Description: Lemma for repizf2 3936. If we have a function-like proposition which provides at most one value of 𝑦 for each 𝑥 in a set 𝑤, we can change "at most one" to "exactly one" by restricting the values of 𝑥 to those values for which the proposition provides a value of 𝑦. (Contributed by Jim Kingdon, 7-Sep-2018.)

Assertion

Ref	Expression
repizf2lem	⊢ (∀𝑥 ∈ 𝑤 ∃*𝑦𝜑 ↔ ∀𝑥 ∈ {𝑥 ∈ 𝑤 ∣ ∃𝑦𝜑}∃!𝑦𝜑)

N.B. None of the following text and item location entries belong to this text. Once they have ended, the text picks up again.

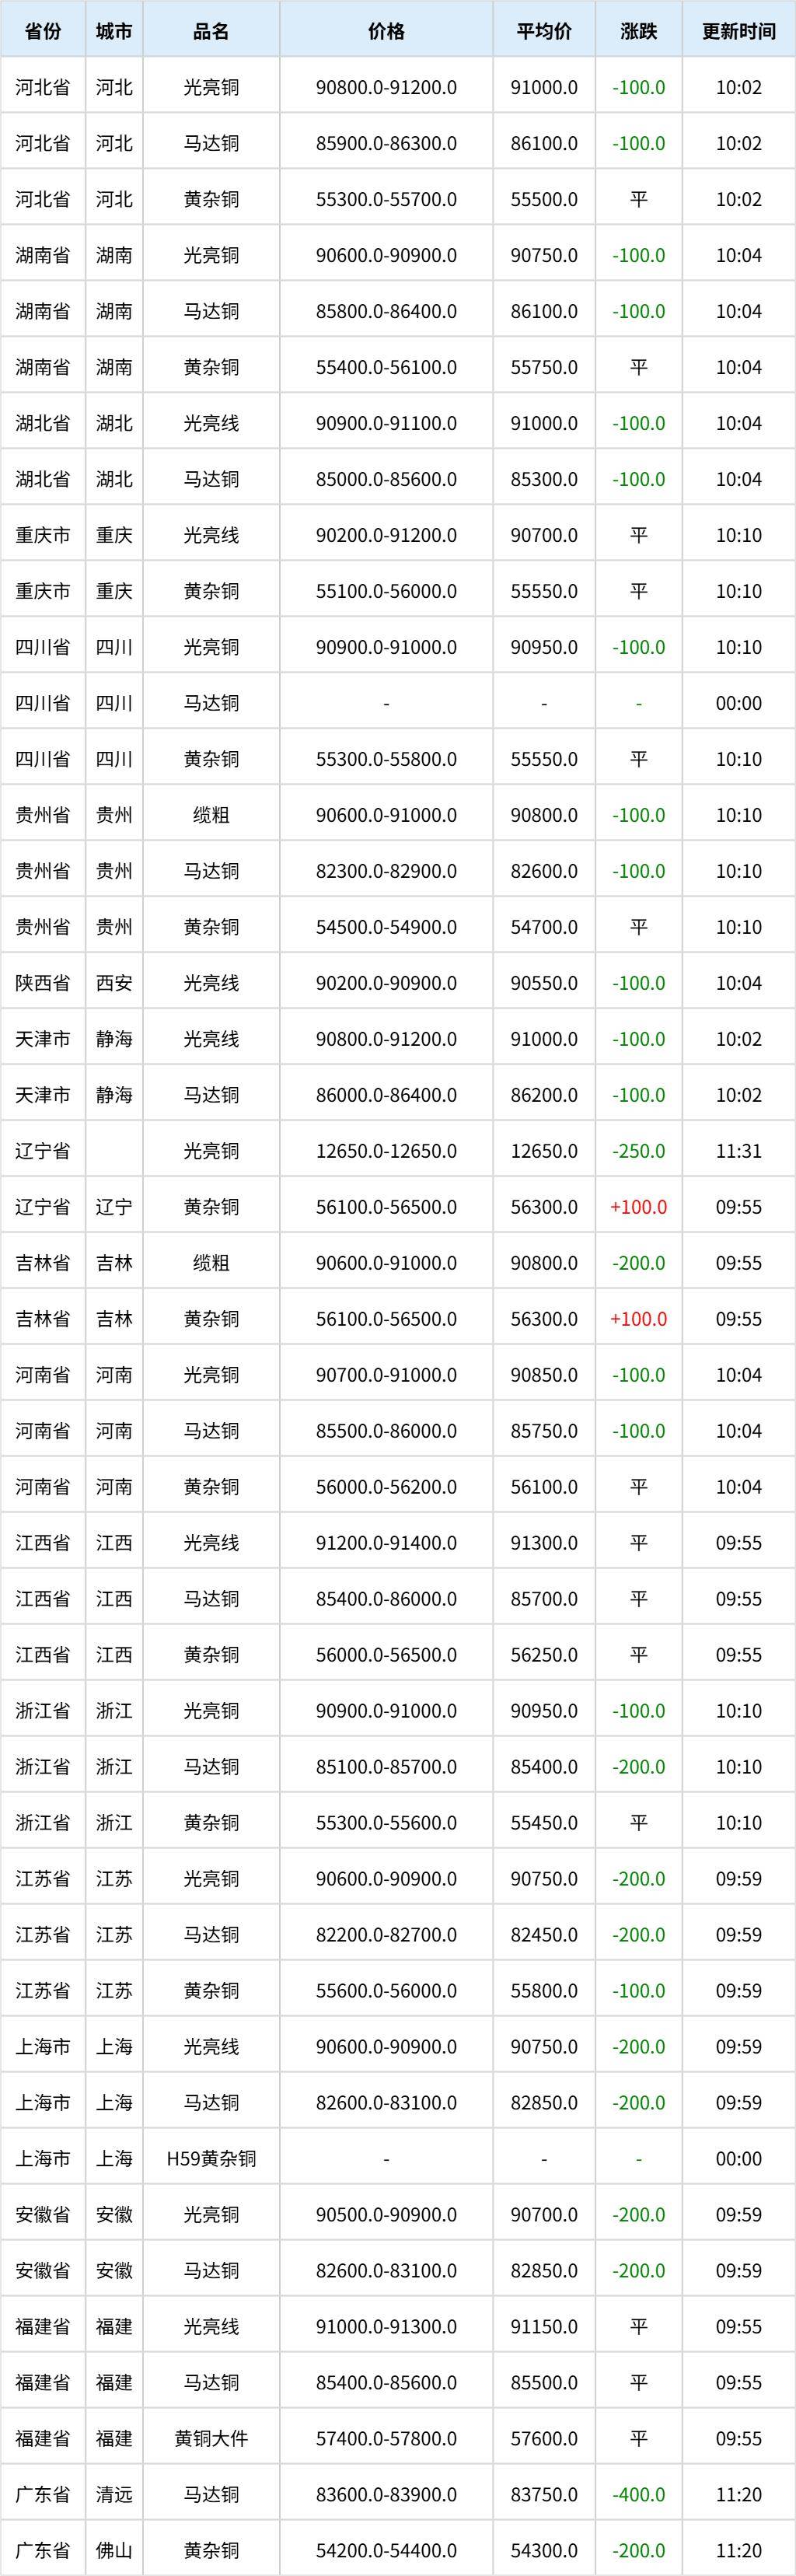The height and width of the screenshot is (2576, 796).
Task: Click the 陕西省 province cell
Action: pos(43,983)
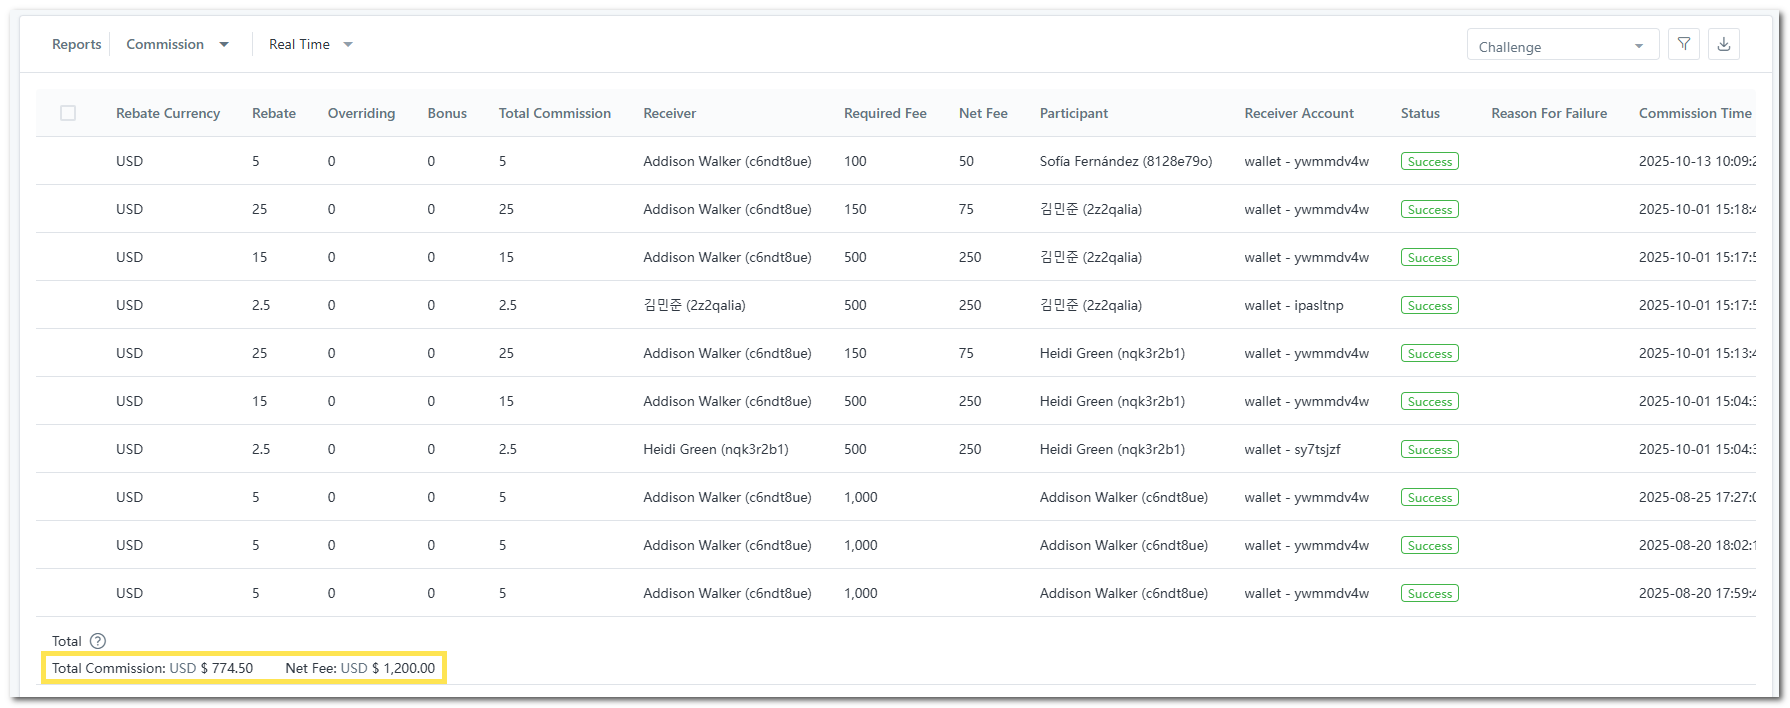
Task: Toggle the select-all checkbox in header
Action: tap(68, 113)
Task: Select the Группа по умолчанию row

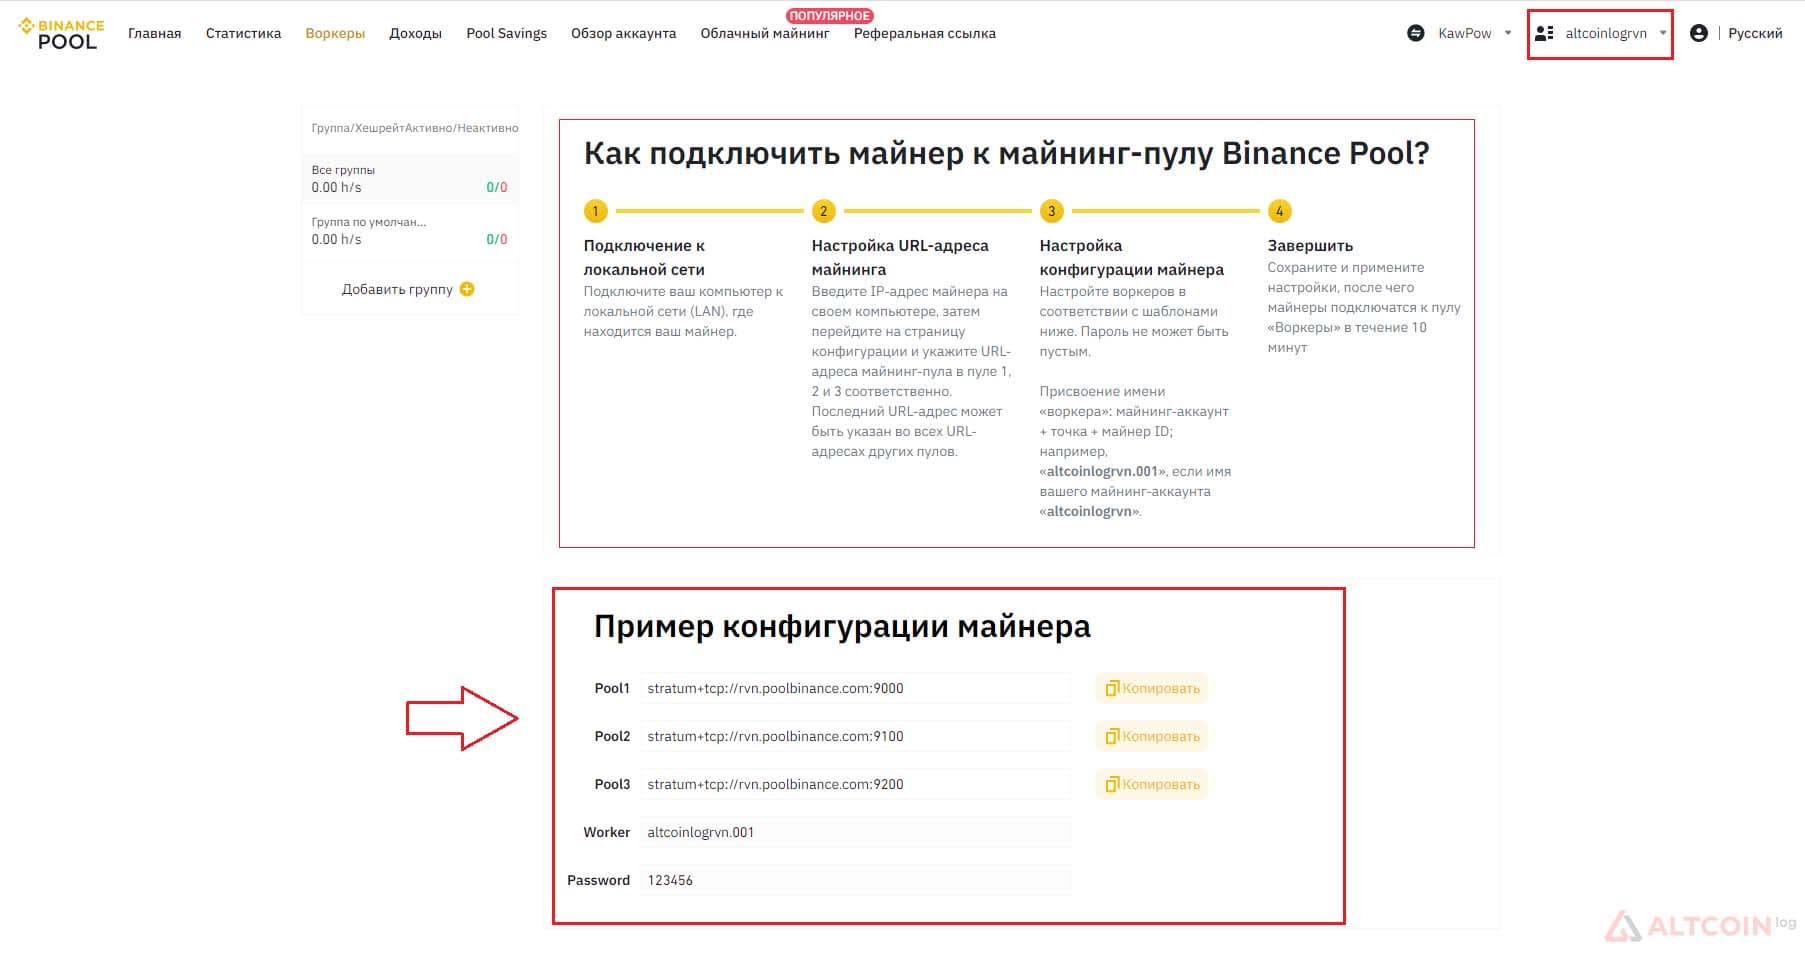Action: pos(410,231)
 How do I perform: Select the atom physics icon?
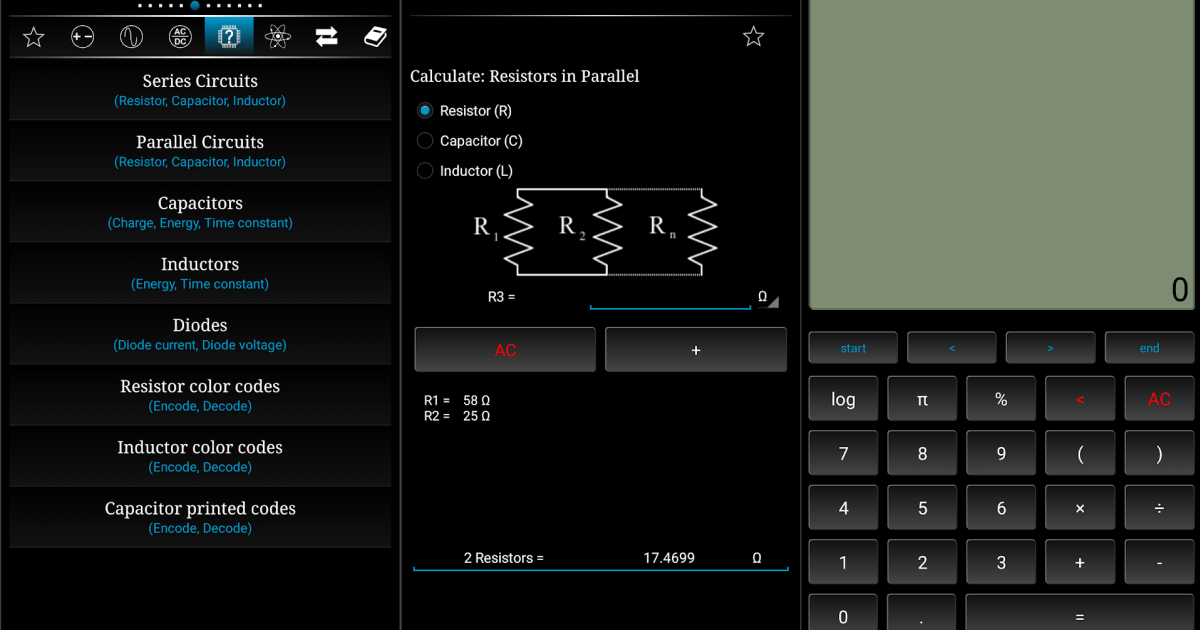(x=278, y=36)
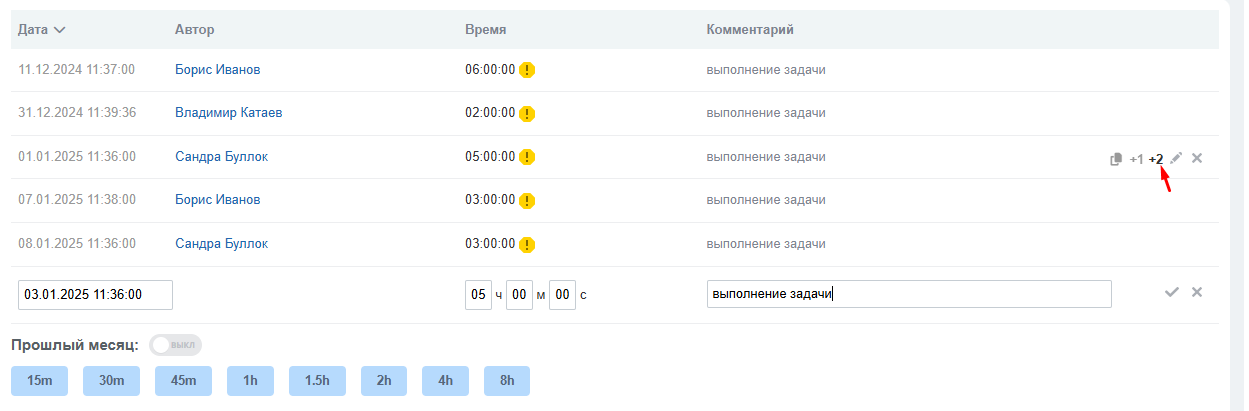
Task: Click the +2 duplicate action icon
Action: [x=1156, y=158]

Proof of Theorem repizf2lem

Step	Hyp	Ref	Expression
1		df-mo 1945	. . . 4 ⊢ (∃*𝑦𝜑 ↔ (∃𝑦𝜑 → ∃!𝑦𝜑))
2	1	imbi2i 224	. . 3 ⊢ ((𝑥 ∈ 𝑤 → ∃*𝑦𝜑) ↔ (𝑥 ∈ 𝑤 → (∃𝑦𝜑 → ∃!𝑦𝜑)))
3	2	albii 1399	. 2 ⊢ (∀𝑥(𝑥 ∈ 𝑤 → ∃*𝑦𝜑) ↔ ∀𝑥(𝑥 ∈ 𝑤 → (∃𝑦𝜑 → ∃!𝑦𝜑)))
4		df-ral 2353	. 2 ⊢ (∀𝑥 ∈ 𝑤 ∃*𝑦𝜑 ↔ ∀𝑥(𝑥 ∈ 𝑤 → ∃*𝑦𝜑))
5		df-ral 2353	. . 3 ⊢ (∀𝑥 ∈ {𝑥 ∈ 𝑤 ∣ ∃𝑦𝜑}∃!𝑦𝜑 ↔ ∀𝑥(𝑥 ∈ {𝑥 ∈ 𝑤 ∣ ∃𝑦𝜑} → ∃!𝑦𝜑))
6		rabid 2529	. . . . . 6 ⊢ (𝑥 ∈ {𝑥 ∈ 𝑤 ∣ ∃𝑦𝜑} ↔ (𝑥 ∈ 𝑤 ∧ ∃𝑦𝜑))
7	6	imbi1i 236	. . . . 5 ⊢ ((𝑥 ∈ {𝑥 ∈ 𝑤 ∣ ∃𝑦𝜑} → ∃!𝑦𝜑) ↔ ((𝑥 ∈ 𝑤 ∧ ∃𝑦𝜑) → ∃!𝑦𝜑))
8		impexp 259	. . . . 5 ⊢ (((𝑥 ∈ 𝑤 ∧ ∃𝑦𝜑) → ∃!𝑦𝜑) ↔ (𝑥 ∈ 𝑤 → (∃𝑦𝜑 → ∃!𝑦𝜑)))
9	7, 8	bitri 182	. . . 4 ⊢ ((𝑥 ∈ {𝑥 ∈ 𝑤 ∣ ∃𝑦𝜑} → ∃!𝑦𝜑) ↔ (𝑥 ∈ 𝑤 → (∃𝑦𝜑 → ∃!𝑦𝜑)))
10	9	albii 1399	. . 3 ⊢ (∀𝑥(𝑥 ∈ {𝑥 ∈ 𝑤 ∣ ∃𝑦𝜑} → ∃!𝑦𝜑) ↔ ∀𝑥(𝑥 ∈ 𝑤 → (∃𝑦𝜑 → ∃!𝑦𝜑)))
11	5, 10	bitri 182	. 2 ⊢ (∀𝑥 ∈ {𝑥 ∈ 𝑤 ∣ ∃𝑦𝜑}∃!𝑦𝜑 ↔ ∀𝑥(𝑥 ∈ 𝑤 → (∃𝑦𝜑 → ∃!𝑦𝜑)))
12	3, 4, 11	3bitr4i 210	1 ⊢ (∀𝑥 ∈ 𝑤 ∃*𝑦𝜑 ↔ ∀𝑥 ∈ {𝑥 ∈ 𝑤 ∣ ∃𝑦𝜑}∃!𝑦𝜑)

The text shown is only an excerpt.